Eine länger geplante Ausfahrt, an einen ungewöhnlichen Ort und zu einem im Nachhinein ungewöhnlichen Tag.
Der 8. Mai 2016 ist Muttertag und zugleich Tag der Befreiung.
Zwei Tage zuvor verstarb Margot Honecker in Santiago de Chile und wir fahren zum Mittelpunkt der DDR.
 
Das Wetter sollte wieder sonnig, windig und sehr warm werden.
Morgens noch schnell den Mikrofaserlappen von Mutti geklaut und damit liebvoll den Staub vom Lack gewischt, kurz noch Sprit, Luftdruck und Proviant gecheckt, dann auf zum Treffpunkt.
Heute gingen 17 Fahrzeuge an den Start, wobei Horst mit seinem dicken Finger lieber den himmelblauen Trabbi fuhr.
Die Ausfahrt begann wieder in Netzen, mit einem Knattern und im Dunst einer Zweitaktwolke setzte sich die Gruppe in Bewegung.

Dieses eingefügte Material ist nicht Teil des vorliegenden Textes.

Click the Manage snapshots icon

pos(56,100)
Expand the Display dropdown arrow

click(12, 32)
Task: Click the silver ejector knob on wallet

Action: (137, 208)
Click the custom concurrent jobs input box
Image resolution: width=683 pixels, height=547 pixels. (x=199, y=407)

Jeder hatte schon mal gewusst wo das Ziel ist, somit fuhren wir nach Gefühl und immer grob in Richtung Belzig! Das Wetter meinte es wirklich gut. Vorbei an blühenden Rapsfeldern, grünen Wäldern und Wiesen "flogen" wir durch das Land. Sehr zu schaffen machte uns dabei der starke Wind, der den Gefährten sehr große Anstrengungen kostete und so manches Schwälbchen dicke Backen machte. Nach gut einer Stunde war eine Pause notwendig, was auch der uns folgenden Kolonne Erleichterung brachte. Einige Autofahrer hatten einfach nicht die Geduld uns länger zu folgen! Ob es am Duft der Zweitakter lag oder an der Geschwindigkeit? Uns egal, wir erfreuten uns an der Tour quer durch die Republik.

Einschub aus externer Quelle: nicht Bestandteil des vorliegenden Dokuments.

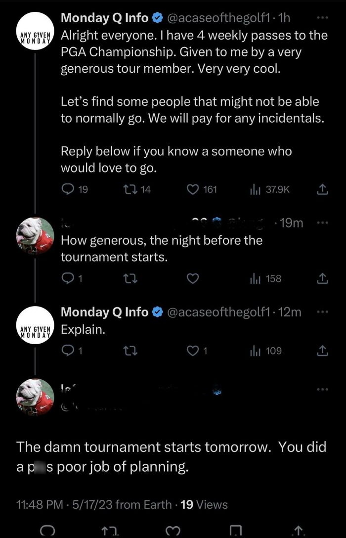Open the reply icon at the screen bottom
This screenshot has width=346, height=538.
48,530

Das letzte Stück des Weges in Richtung Weizengrund war dann eher reine Geländefahrt, immer durch den märkischen Wald. So erreichten wir über Stock und Stein den Mittelpunkt der DDR. Dank den Frauen, die uns an ihrem Ehrentag begleiteten, hatten wir ein sehr üppiges Picknick und langten ordentlich bei Kuchen, Kaffee und anderen Schmankerln zu.

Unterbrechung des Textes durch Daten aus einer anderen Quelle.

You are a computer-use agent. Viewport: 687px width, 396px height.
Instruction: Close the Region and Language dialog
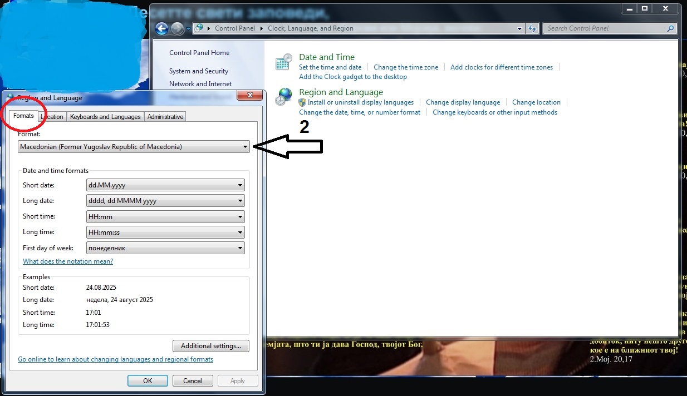(x=249, y=96)
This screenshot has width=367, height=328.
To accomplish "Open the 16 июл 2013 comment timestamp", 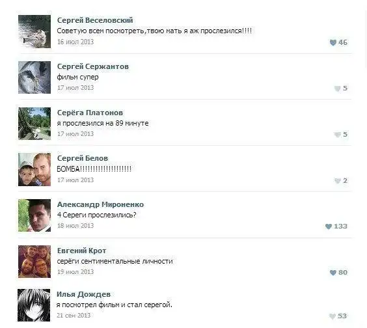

Auf der Rückreise mußte natürlich in Golzow eine Rast bei der Eisdiele eingelegt werden. Dank dem schönen Wetter war auch die Schlange sehr lang und man konnte sich ausführlich über den einen "Maschinenausfall" auslassen (alles auf die lustige Tour). Später trafen wir dann in Lehnin das Schwalbenpärchen aus Golzow wieder und leisteten Erste Hilfe.
Ein Schwälbchen kam nicht weiter, da ihm die Luft knapp wurde. Aber Dank dem geballten Fachwissen vor Ort, konnte nach kurzem Schraubenschlüsseleinsatz die Weiterreise angetreten werden und gute Ratschläge gab es gratis dazu! Hier erwies sich wieder einmal die gut ausgestattete Werkzeugwickeltasche als wertvoller Helfer.

Als Fazit unserer Ausfahrt bleibt nur noch anzumerken: somit ging für uns ein erlebnisreicher Tag zu Ende, wobei wir ca. 85 km zurücklegten, Land und Leute kennen lernten und auch wieder jede Menge Spaß zusammen hatten.